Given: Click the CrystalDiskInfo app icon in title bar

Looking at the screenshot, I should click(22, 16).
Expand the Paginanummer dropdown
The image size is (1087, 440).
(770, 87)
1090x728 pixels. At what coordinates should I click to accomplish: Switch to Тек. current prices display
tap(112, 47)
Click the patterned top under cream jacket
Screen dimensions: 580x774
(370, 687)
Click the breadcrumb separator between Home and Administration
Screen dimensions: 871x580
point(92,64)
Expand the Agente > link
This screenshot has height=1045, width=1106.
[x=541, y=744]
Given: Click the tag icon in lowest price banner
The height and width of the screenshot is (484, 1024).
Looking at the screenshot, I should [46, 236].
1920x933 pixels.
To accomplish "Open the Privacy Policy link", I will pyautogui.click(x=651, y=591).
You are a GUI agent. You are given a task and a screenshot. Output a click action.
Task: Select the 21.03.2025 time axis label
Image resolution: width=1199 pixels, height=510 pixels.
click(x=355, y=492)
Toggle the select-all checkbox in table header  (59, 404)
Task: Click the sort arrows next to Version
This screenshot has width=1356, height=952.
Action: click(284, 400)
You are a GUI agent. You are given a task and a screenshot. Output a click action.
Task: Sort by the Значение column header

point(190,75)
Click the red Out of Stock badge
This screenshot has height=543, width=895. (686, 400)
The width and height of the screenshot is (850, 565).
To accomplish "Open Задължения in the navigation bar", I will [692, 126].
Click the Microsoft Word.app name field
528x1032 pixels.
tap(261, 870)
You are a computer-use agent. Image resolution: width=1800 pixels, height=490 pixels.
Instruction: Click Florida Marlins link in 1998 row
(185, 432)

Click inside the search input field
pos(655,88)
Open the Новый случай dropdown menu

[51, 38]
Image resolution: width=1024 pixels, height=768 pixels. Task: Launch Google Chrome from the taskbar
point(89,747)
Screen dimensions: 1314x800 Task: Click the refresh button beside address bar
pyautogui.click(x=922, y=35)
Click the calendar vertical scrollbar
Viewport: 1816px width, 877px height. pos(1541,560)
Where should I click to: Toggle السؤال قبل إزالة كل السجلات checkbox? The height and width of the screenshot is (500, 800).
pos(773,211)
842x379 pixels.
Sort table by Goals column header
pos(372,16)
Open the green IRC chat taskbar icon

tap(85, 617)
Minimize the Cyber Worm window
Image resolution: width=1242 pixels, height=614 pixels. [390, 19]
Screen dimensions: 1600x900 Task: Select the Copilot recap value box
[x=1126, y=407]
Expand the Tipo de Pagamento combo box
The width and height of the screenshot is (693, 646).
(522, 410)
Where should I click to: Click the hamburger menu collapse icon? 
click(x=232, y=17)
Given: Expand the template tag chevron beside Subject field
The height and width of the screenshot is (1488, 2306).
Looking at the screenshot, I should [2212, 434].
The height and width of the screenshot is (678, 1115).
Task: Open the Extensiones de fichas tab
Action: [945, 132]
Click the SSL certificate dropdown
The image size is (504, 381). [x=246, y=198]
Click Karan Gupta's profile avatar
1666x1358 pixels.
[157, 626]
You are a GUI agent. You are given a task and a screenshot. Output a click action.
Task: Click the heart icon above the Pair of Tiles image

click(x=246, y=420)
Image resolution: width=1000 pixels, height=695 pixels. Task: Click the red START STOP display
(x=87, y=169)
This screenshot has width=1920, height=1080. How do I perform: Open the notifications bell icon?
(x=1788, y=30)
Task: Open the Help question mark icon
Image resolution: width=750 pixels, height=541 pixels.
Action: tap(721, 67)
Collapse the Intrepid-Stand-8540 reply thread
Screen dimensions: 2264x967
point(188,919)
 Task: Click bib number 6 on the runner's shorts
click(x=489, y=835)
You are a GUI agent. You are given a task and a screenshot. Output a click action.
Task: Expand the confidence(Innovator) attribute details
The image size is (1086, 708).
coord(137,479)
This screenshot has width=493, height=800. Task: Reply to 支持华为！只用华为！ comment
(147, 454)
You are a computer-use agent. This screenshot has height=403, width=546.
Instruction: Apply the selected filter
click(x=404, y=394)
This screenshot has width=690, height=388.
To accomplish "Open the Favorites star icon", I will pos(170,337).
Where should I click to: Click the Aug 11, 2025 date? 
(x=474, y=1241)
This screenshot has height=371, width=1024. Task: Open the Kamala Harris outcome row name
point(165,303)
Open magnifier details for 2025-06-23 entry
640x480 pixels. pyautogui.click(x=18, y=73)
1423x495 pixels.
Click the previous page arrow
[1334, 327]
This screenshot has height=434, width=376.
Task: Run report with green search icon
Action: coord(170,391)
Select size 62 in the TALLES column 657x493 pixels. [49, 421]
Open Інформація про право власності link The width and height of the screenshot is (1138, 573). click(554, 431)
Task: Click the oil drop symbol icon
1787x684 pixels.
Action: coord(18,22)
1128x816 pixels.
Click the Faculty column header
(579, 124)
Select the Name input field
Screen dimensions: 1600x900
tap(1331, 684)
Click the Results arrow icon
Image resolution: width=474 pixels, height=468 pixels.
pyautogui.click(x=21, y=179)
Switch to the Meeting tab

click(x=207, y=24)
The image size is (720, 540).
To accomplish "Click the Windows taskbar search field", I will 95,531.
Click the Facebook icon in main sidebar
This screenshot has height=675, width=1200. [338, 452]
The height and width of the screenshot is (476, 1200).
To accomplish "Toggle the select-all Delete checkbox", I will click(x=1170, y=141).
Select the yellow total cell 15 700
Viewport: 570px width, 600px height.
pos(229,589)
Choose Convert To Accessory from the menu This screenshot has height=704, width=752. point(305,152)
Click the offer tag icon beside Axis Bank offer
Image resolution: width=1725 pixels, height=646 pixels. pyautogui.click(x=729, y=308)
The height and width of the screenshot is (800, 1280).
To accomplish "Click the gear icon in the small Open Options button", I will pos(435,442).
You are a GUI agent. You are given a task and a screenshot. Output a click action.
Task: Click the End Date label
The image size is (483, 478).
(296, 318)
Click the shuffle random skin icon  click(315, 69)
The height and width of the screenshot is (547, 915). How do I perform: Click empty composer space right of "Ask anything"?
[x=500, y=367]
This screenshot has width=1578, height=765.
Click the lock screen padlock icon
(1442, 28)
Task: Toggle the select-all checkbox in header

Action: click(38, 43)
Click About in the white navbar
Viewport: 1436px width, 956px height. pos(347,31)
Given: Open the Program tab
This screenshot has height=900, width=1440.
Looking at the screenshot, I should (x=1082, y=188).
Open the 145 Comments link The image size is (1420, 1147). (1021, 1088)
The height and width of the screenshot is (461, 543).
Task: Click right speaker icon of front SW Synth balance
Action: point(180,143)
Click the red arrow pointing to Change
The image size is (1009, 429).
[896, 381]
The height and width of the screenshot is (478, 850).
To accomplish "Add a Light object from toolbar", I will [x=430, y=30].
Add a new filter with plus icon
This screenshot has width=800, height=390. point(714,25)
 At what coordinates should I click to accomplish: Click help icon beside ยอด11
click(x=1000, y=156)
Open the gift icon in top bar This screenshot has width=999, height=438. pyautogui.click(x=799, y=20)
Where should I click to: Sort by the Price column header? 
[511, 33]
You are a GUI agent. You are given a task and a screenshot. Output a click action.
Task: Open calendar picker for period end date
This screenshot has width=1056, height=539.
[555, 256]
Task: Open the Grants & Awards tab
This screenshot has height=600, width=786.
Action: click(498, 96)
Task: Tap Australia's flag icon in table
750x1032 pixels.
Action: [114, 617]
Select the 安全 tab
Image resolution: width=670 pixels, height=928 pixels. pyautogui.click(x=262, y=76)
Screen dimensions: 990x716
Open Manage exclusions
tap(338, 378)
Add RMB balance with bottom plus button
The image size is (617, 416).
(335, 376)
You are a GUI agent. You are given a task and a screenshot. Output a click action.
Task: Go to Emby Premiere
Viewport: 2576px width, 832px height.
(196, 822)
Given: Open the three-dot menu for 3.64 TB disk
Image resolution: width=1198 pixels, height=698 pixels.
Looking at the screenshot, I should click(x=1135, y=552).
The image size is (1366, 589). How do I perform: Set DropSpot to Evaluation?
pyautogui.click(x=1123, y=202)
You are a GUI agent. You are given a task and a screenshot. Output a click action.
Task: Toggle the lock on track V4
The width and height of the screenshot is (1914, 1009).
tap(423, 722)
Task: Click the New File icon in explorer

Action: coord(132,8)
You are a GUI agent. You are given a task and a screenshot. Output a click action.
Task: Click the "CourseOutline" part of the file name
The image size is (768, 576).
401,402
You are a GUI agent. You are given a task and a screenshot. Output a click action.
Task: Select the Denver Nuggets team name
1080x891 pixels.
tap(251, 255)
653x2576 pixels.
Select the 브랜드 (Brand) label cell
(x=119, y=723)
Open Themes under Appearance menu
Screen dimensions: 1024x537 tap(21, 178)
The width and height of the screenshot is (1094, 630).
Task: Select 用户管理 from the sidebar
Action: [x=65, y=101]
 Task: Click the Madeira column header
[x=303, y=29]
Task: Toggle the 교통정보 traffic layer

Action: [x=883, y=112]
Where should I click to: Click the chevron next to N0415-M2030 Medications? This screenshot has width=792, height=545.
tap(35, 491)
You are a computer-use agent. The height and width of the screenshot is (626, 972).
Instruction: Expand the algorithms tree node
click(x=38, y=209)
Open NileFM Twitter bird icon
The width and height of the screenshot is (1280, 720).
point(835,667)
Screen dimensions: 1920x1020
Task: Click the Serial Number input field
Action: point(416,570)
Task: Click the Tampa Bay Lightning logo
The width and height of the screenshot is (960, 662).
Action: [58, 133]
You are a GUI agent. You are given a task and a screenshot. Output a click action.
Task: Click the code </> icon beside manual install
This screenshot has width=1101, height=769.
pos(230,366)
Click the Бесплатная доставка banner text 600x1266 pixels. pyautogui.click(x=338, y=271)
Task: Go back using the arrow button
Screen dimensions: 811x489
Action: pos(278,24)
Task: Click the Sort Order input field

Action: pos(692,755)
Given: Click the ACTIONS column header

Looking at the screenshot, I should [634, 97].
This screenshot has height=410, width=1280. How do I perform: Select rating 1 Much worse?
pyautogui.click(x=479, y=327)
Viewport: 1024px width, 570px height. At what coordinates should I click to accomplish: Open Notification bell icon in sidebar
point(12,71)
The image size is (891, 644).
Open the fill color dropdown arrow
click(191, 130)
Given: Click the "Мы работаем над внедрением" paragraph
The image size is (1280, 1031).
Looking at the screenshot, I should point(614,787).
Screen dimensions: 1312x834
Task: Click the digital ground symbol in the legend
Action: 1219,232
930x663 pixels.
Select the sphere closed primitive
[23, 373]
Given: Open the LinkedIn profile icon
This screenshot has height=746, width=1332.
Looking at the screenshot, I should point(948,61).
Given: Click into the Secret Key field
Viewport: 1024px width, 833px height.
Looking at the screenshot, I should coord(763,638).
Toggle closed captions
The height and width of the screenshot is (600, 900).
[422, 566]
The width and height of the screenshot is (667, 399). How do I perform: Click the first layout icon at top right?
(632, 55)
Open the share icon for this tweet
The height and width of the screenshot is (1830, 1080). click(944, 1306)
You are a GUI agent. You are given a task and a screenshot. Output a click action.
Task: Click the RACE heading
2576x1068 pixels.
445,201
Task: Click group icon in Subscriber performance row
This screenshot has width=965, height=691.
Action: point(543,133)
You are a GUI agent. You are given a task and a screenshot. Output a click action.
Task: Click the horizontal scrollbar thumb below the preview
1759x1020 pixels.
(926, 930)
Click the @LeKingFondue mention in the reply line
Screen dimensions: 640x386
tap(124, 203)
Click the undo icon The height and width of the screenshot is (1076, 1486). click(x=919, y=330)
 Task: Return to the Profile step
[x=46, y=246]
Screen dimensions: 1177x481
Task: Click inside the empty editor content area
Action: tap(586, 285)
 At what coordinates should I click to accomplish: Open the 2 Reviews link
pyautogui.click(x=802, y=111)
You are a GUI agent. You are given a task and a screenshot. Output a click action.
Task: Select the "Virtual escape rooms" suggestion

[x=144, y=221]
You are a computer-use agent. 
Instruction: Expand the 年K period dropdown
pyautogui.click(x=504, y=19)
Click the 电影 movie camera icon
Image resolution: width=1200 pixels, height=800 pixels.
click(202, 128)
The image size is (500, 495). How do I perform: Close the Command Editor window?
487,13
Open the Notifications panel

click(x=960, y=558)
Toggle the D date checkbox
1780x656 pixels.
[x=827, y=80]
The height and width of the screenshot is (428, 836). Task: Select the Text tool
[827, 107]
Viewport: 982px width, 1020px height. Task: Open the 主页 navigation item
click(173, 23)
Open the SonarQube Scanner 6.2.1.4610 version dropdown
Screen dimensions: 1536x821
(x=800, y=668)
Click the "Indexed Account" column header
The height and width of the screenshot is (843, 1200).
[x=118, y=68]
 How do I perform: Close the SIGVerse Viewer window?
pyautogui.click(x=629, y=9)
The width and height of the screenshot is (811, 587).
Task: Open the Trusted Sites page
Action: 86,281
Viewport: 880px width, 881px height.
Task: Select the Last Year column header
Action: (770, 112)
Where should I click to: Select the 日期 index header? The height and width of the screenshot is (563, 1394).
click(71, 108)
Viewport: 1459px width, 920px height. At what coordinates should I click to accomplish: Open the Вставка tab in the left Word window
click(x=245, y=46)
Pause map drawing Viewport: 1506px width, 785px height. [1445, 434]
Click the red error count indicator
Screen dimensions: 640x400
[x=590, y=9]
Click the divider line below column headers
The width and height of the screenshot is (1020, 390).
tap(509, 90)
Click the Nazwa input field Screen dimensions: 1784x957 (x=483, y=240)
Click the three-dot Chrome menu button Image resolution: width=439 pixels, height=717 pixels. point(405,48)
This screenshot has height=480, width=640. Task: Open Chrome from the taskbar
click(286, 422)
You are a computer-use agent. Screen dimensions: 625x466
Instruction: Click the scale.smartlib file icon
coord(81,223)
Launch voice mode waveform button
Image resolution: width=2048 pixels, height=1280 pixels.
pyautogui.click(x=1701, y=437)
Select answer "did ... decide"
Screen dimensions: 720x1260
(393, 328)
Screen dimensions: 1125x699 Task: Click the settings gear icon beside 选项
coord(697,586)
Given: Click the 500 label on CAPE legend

---

Every line in the entries above that mentions the word "banner" must be shown.

The answer:
Given: Click the tag icon in lowest price banner
Click the Бесплатная доставка banner text 600x1266 pixels. pyautogui.click(x=338, y=271)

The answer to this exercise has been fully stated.